◆ Excerpted records:
# # # # #

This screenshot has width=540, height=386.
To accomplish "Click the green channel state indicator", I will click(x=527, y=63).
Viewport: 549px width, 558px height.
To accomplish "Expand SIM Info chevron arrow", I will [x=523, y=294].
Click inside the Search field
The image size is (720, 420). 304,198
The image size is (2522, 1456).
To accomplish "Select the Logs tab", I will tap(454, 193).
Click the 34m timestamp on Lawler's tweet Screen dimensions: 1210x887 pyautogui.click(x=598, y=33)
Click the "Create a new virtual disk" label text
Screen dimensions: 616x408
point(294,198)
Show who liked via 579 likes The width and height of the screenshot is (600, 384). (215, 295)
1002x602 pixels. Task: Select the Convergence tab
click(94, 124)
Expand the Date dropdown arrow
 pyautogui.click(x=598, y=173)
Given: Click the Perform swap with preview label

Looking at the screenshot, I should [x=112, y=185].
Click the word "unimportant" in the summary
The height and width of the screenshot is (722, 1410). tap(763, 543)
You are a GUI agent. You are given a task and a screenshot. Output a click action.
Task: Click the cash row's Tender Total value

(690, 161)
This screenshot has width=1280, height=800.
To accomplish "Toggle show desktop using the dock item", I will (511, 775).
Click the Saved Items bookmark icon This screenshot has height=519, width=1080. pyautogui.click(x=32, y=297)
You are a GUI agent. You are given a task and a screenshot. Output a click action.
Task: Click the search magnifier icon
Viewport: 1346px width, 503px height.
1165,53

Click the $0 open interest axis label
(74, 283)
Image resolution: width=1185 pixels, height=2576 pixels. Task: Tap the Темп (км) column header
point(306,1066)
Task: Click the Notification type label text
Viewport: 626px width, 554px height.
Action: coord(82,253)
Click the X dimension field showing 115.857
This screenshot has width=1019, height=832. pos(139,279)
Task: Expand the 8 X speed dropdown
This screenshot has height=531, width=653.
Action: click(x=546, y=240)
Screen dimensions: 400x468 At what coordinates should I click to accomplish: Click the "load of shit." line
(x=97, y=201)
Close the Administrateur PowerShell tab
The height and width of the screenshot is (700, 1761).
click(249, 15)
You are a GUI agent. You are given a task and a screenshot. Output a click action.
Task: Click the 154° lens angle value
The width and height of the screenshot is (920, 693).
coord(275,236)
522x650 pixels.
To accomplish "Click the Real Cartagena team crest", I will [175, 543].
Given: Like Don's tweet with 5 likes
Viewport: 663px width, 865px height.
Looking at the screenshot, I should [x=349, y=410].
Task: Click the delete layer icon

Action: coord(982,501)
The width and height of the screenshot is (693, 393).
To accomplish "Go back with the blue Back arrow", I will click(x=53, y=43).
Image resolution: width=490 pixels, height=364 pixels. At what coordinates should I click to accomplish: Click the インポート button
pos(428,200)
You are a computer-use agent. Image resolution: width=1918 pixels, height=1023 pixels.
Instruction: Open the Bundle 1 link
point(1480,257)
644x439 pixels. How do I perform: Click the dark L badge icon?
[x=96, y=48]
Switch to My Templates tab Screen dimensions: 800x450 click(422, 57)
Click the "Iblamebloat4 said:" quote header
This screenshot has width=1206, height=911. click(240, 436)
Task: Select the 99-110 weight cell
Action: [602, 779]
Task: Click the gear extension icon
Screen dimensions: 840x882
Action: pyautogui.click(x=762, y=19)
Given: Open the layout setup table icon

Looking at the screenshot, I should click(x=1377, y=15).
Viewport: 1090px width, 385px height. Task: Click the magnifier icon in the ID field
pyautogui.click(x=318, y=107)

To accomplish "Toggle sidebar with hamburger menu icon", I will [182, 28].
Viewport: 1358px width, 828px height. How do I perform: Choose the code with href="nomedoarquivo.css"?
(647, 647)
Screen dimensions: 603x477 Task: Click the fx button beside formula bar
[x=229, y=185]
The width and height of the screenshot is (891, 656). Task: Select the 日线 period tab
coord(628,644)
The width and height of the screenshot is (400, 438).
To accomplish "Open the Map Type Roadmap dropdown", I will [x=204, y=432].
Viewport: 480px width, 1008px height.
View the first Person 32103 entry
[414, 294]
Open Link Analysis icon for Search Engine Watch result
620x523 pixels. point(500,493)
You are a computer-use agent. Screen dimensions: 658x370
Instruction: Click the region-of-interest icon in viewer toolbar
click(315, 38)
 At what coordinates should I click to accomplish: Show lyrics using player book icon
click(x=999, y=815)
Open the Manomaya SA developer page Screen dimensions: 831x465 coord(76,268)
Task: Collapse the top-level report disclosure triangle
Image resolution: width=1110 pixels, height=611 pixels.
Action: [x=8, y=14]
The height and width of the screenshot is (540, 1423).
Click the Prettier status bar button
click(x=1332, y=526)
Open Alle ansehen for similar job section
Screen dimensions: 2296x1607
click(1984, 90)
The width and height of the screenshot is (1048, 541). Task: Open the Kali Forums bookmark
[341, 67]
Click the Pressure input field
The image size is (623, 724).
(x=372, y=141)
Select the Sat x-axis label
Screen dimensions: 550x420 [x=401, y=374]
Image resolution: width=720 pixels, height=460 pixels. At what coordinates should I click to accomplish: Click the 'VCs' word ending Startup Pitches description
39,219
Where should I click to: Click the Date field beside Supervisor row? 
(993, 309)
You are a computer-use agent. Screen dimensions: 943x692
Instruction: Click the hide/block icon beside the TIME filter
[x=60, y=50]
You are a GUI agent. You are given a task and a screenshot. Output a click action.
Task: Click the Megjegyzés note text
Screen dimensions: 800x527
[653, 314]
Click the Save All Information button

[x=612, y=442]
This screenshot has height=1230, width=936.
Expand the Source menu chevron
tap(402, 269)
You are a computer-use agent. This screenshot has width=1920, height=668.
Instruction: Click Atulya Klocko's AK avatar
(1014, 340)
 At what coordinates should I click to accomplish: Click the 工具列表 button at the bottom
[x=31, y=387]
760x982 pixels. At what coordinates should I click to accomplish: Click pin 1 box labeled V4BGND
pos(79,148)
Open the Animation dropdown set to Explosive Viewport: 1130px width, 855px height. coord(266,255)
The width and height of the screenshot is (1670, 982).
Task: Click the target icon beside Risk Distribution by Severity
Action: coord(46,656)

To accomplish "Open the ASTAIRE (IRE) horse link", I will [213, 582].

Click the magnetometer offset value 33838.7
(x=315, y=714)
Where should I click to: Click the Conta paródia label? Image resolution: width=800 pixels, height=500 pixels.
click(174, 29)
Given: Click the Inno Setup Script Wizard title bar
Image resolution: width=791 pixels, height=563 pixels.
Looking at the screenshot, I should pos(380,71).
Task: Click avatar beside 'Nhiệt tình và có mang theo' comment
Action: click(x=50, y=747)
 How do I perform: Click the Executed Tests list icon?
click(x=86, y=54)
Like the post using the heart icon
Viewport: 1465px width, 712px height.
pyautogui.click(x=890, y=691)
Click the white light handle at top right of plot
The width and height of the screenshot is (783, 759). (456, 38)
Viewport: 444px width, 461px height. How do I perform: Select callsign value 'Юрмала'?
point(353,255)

# # # # #

◆ About this exercise:
Every line in the listing that holds "will" belongs in the answer.

◆ Output for this exercise:
To accomplish "Click the green channel state indicator", I will click(x=527, y=63).
To accomplish "Expand SIM Info chevron arrow", I will [x=523, y=294].
To accomplish "Select the Logs tab", I will tap(454, 193).
To accomplish "Toggle show desktop using the dock item", I will (511, 775).
To accomplish "Click the Real Cartagena team crest", I will [175, 543].
To accomplish "Go back with the blue Back arrow", I will click(x=53, y=43).
To accomplish "Toggle sidebar with hamburger menu icon", I will [182, 28].
To accomplish "Open the Map Type Roadmap dropdown", I will [x=204, y=432].
To accomplish "Open the ASTAIRE (IRE) horse link", I will [213, 582].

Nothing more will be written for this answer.